Sonntag, 16. Mai 2010

Shakespeare im Schnelldurchlauf


Meyer Originals

"Hamlet? Ich dachte dass wäre ein Film mit Mel Gibson!"

Ich habe selten so lange und so laut gelacht, glaube ich. Anlässlich der letzten Theaterkritik für meinen werten Auftraggeber koeln.de besuchte ich gestern die Vorstellung von Shakespeares sämtliche Werke (leicht gekürzt) im Theater der Keller. Die sind grundsätzlich für ihre grandiosen Inszenierungen bekannt (man denke an Fleisch ist mein Gemüse oder Maria Stuart) - und so wurde ich auch diesmal nicht enttäuscht.

Es klingt ja zunächst mal nach einem sinnlosen Unterfangen, alle Werke des großen Dichters in ein zweistündiges Theaterstück quetschen zu wollen: in den 37 Tragödien, Komödien und nicht genau einzuordnenden Dramen gibt es immerhin 1834 Rollen, auch 154 Sonette hat der Herr noch hinterher geschoben. Deshalb mussten die drei charmanten Schauspieler Robert Oschatz, André Würde und Markus Wilham das o'doeuvre des Barden in den metaphorischen Mixer stecken - heraus kamen rund 120 Minuten purer Lachflash, wenn man das so nennen darf.

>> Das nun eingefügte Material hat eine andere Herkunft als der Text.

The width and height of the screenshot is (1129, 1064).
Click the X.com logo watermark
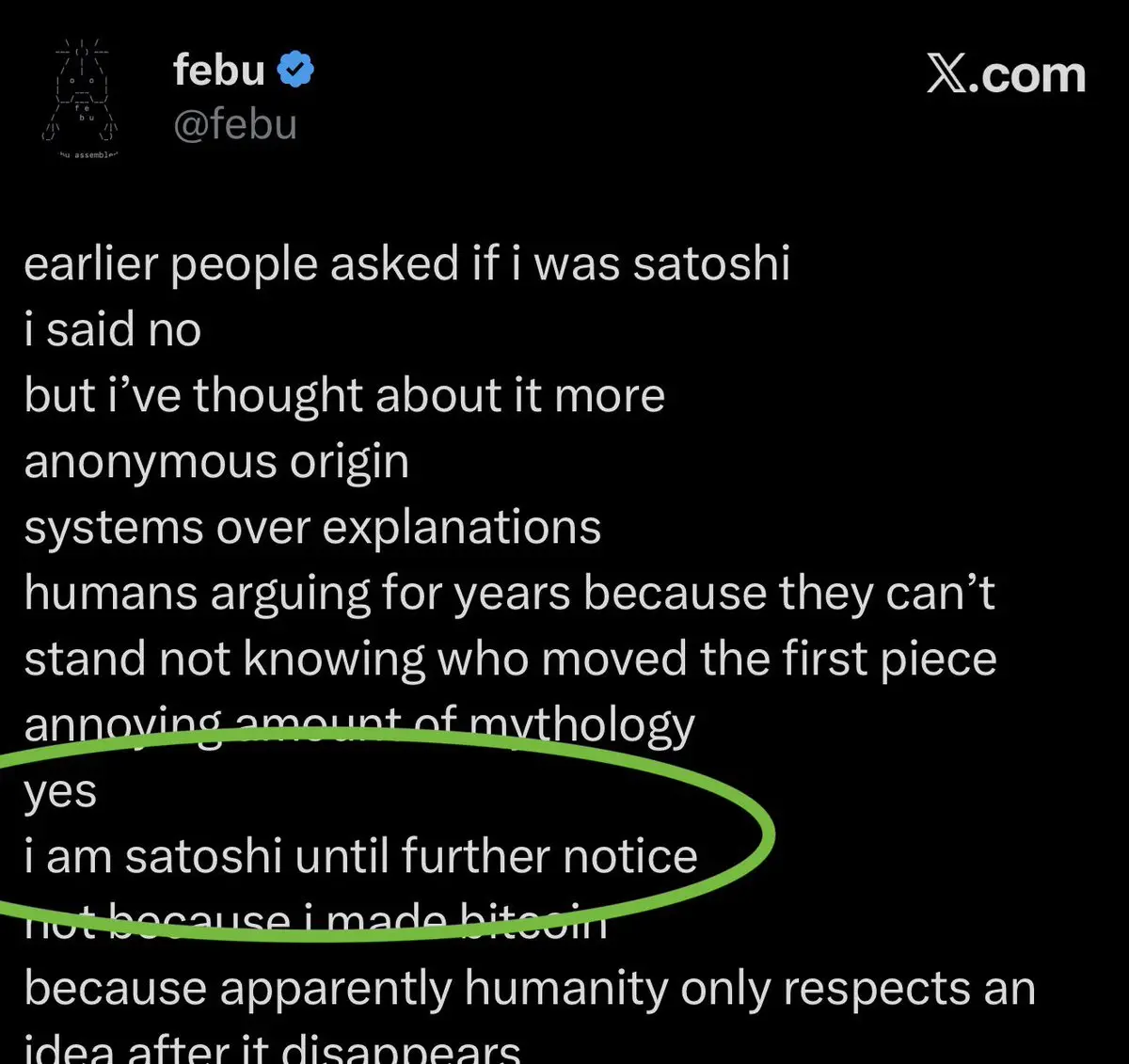pos(1006,74)
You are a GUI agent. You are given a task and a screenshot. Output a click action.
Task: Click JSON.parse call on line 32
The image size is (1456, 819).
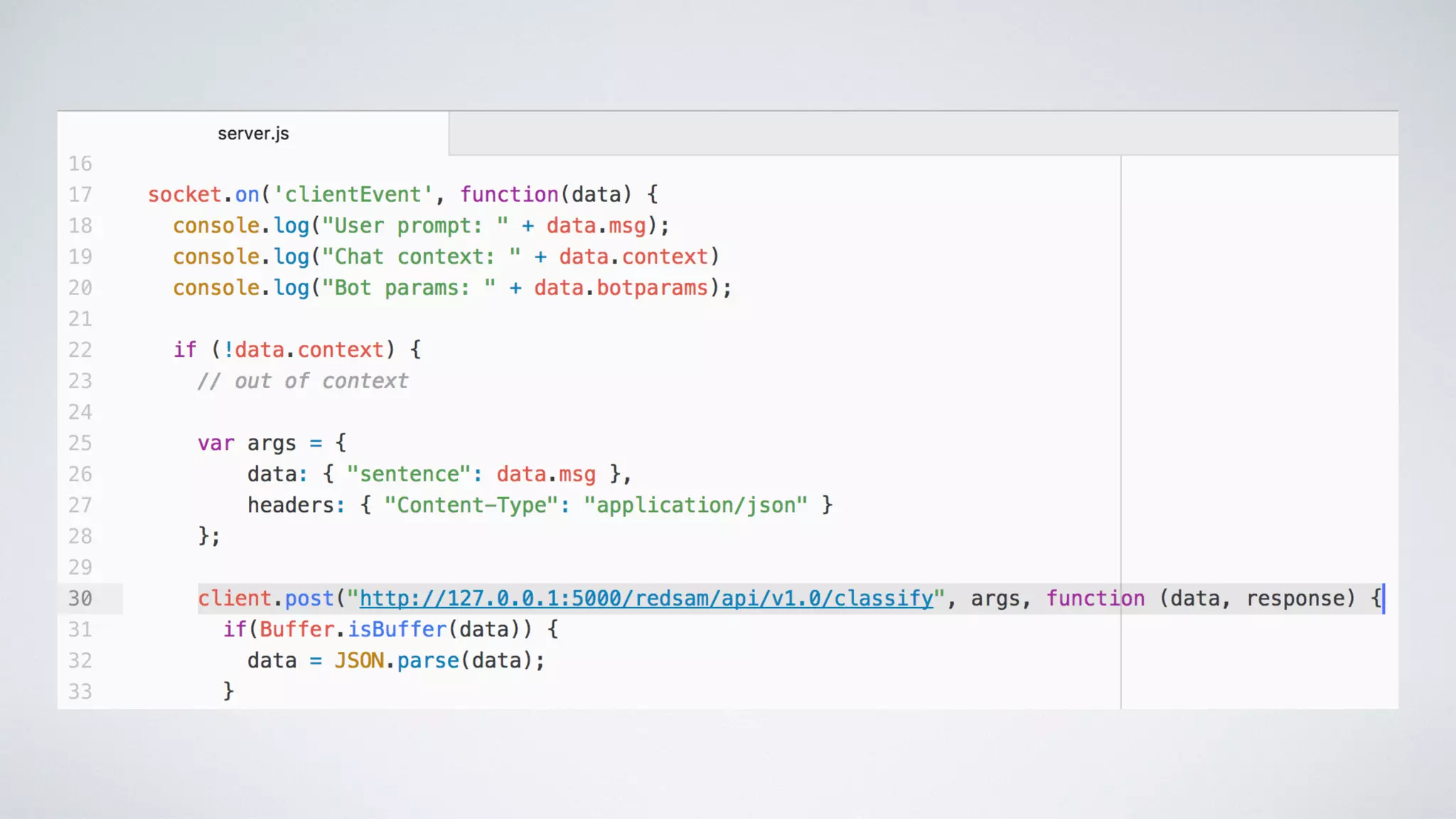pos(397,660)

Man muss nicht Literatur studiert haben, um dieses Stück in vollen Zügen zu genießen, aber logischerweise sollte man sich im Shakespear'schen Werk etwas auskennen. Bei Romeo & Julia (Julia hier als eher lüsterne Tussi, Romeo dagegen als weinerliches Mamasöhnchen) kommt sicherlich noch jeder mit. Aber wie steht es mit dem Königsdrama Titus Andronicus, bei dem Titus (inklusive Jean Pütz-Imitation "Isch hab da mal was vorbereitet") als blutrünstiger Fernsehkoch auftritt, der kurzerhand den Vergewaltiger seiner Tochter zu Hackbraten verarbeitet und dessen Eltern serviert? Oder die als spannendes Fußballspiel inszenierten - und somit leicht geschrumpften - Königsdramen ("König Richard ist an der Krone, aber nein, da kommt Richmond und schneidet ihm den Kopf ab")? Grandios auch die Darstellung von Hamlet, bei dem der Geist des ermordeten Königs wie Hui-Buh unter einem weißen Laken erscheint und Hamlet mitten in seinem dramatischen Selbstgespräch schreit "Dieser Monolog ist einfach nicht auszuhalten!"

Manchmal driftet das Stück ein wenig ins klamaukige ab, aber an den meisten dieser Stellen war ich bereits so stark mit kichern beschäftigt, dass es micht nicht weiter störte. Ich denke, dass ich jetzt nicht mehr erwähnen muss, dass ihr euch das Stück bitte alle bei nächster Gelegenheit anschaut, wenn ihr auch nur ein Fitzelchen übrig habt für englische Literatur - und großartiges Theater.

Im Mai wird das Stück noch am 16., 29. und 30. aufgeführt, aber ich bin mir sicher, dass viele weitere Termine folgen werden. Die Karten kosten 17 Euro und 12 Euro ermäßigt.